Für diesen Vergleich – von buchstäblich unvorstellbaren Beträgen ausgestattete Ausstellern mit den vor der Geschichte zu kurz Gekommenen – darf man der Managerin vermutlich weniger Zynismus als vielmehr pures Unwissen und Nichtverstehen unterstellen: Besser macht es die Situation freilich nicht. Denn das, was nach der Ernüchterung der Gläubigen geschieht, beschreibt Mulisch so: „Die Liebe zu etwas, das es nicht gibt, äußert sich sogleich wieder als Haß gegen etwas, daß es sehr wohl gibt und das es auszumerzen gilt.“ Und wenn es nur ein einzelner Schwarzer ist, der mühsam aufgetrieben werden musste, oder eine unbewachte Synagoge.
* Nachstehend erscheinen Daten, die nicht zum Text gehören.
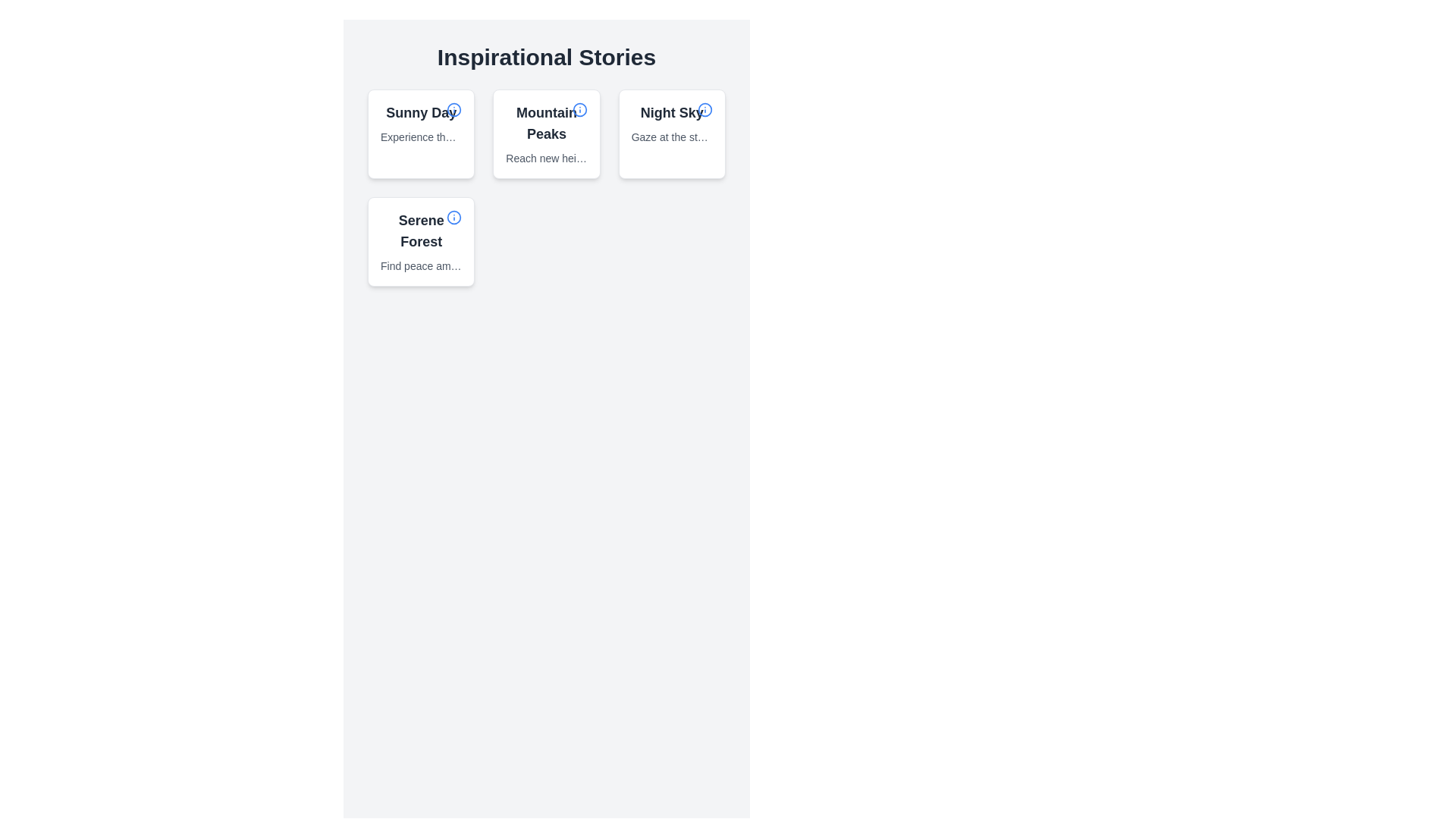 This screenshot has height=819, width=1456. What do you see at coordinates (704, 109) in the screenshot?
I see `the interactive 'info' icon located at the top-right corner of the 'Night Sky' card` at bounding box center [704, 109].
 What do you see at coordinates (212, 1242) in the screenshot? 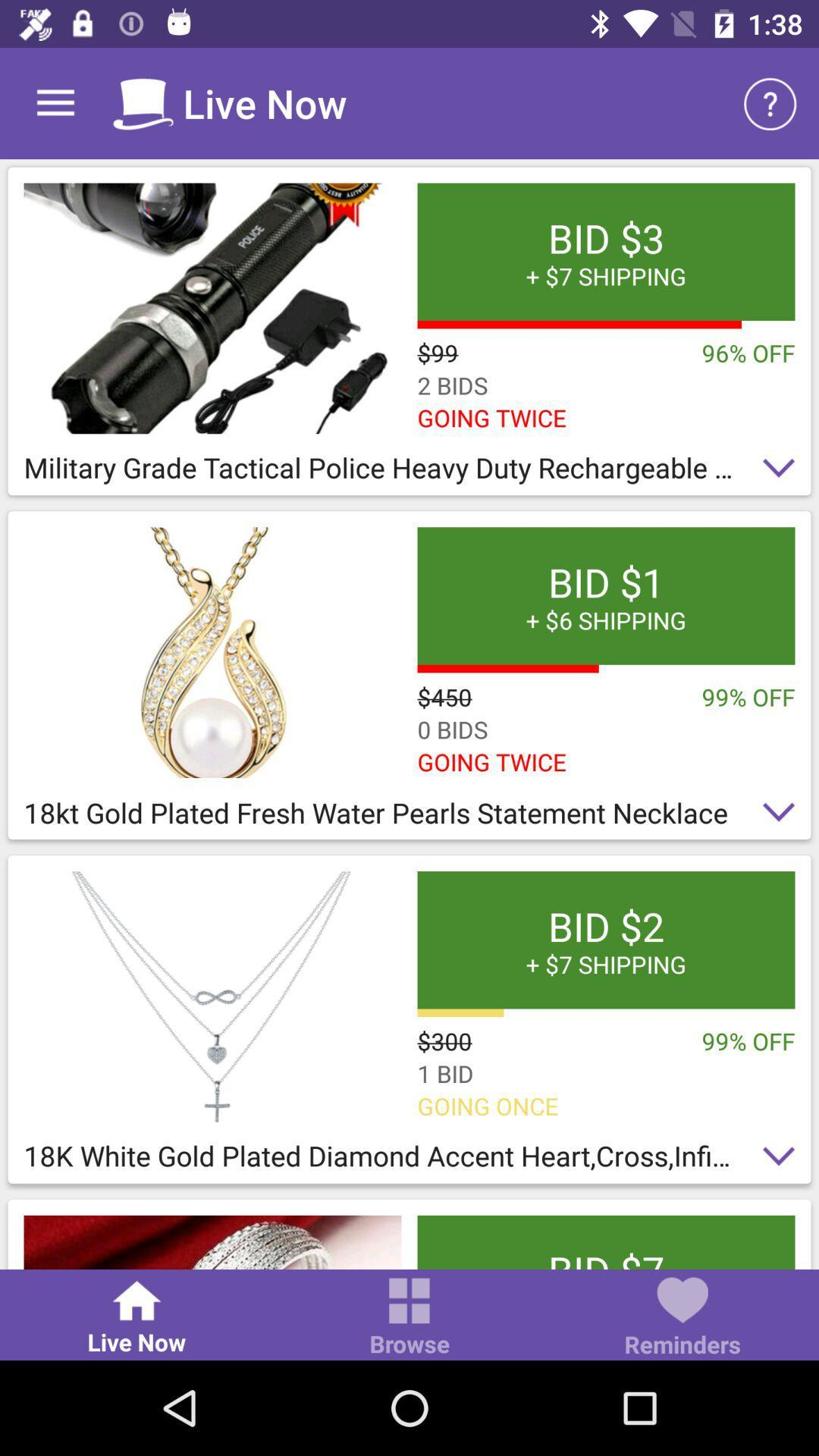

Ob in Ost oder West, das ist in einer Gesellschaft mittlerweile egal, die ihre Integrationskraft als ökonomischen Hemmschuh versteht und sich zunehmend polarisiert, also längst rückwärts entwickelt. Der Extremismus ist nur die Rückseite einer sich unwidersprochen radikalisierenden Ideologie des Westens.